(TEXT SHOWN):
* * * * * * * * *
UNITED STATES

SECURITIES AND EXCHANGE COMMISSION

WASHINGTON, D.C. 20549

 

 

FORM 8-K

 

 

CURRENT REPORT

Pursuant To Section 13 or 15(d) of the Securities Exchange Act of 1934

Date of Report (Date of earliest event reported) February 10, 2014

 

 

Central Garden & Pet Company

(Exact name of registrant as specified in its charter)

 

 

 

Delaware   001-33268   68-0275553
(State or other jurisdiction
of incorporation)
  (Commission File
Number)
  (IRS Employer
Identification No.)
1340 Treat Boulevard, Suite 600, Walnut Creek, California   94597
(Address of principal executive offices)   (Zip Code)

Registrant’s telephone number, including area code (925) 948-4000

(Former name or former address if changed since last report)

 

 

Check the appropriate box below if the Form 8-K filing is intended to simultaneously satisfy the filing obligation of the registrant under any of the following provisions (see General Instruction A.2. below):

 

¨ Written communications pursuant to Rule 425 under the Securities Act (17 CFR 230.425)
* * * * * * * * *
(INFORMATION SHOWN):

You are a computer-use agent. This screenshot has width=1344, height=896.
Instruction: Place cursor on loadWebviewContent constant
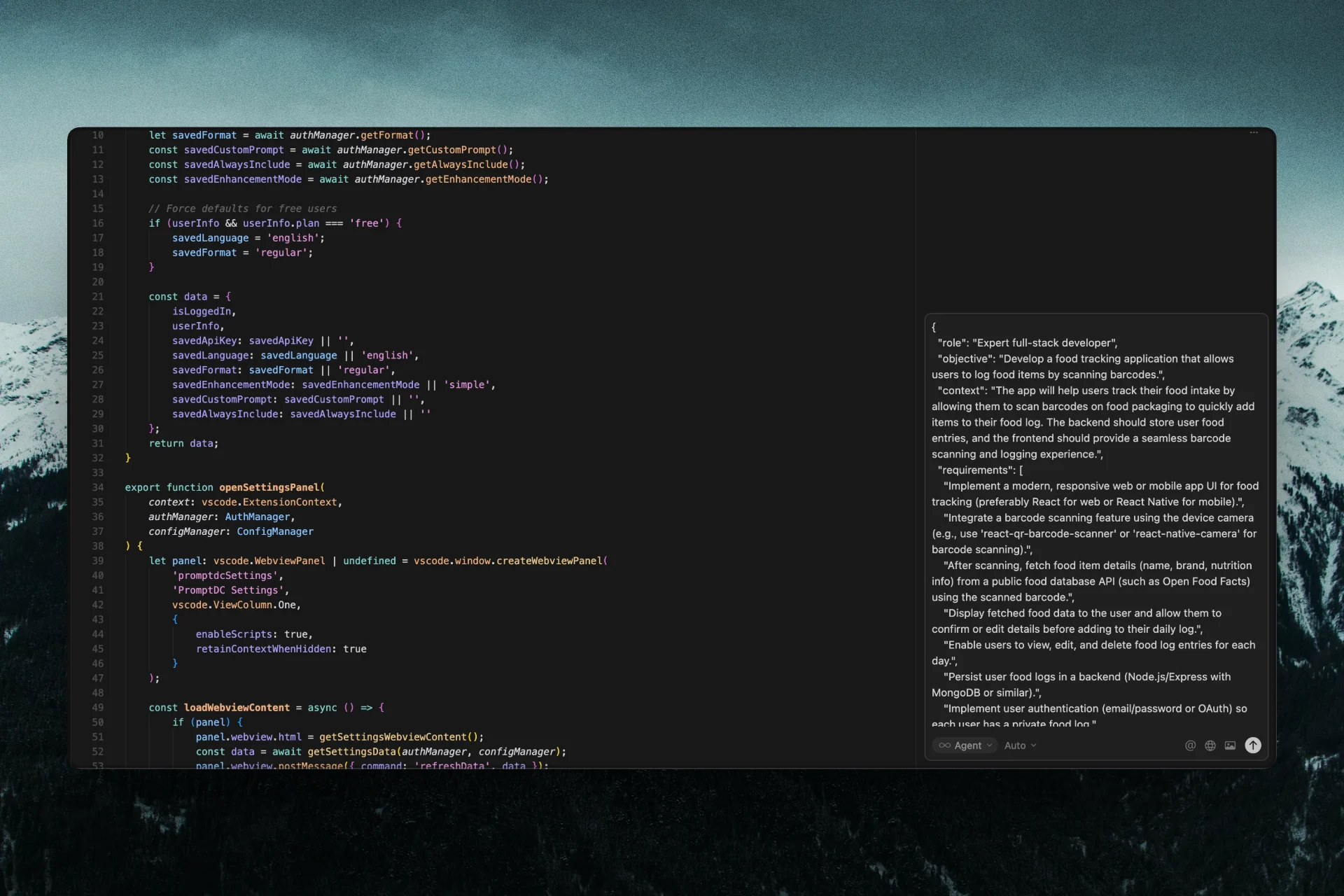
* * * * * * * * *
(REQUIREMENTS): Render this sentence from the Form 8-K into Spanish: "Check the appropriate box below if the Form 8-K filing is intended to simultaneously satisfy the filing obligation of the registrant under any of the following provisions (see General Instruction A.2. below):"

(SOLUTION): Marque la casilla correspondiente a continuación si la presentación del Formulario 8-K tiene por objeto cumplir simultáneamente con la obligación de presentación del registrante conforme a cualquiera de las siguientes disposiciones (véase la Instrucción General A.2. a continuación):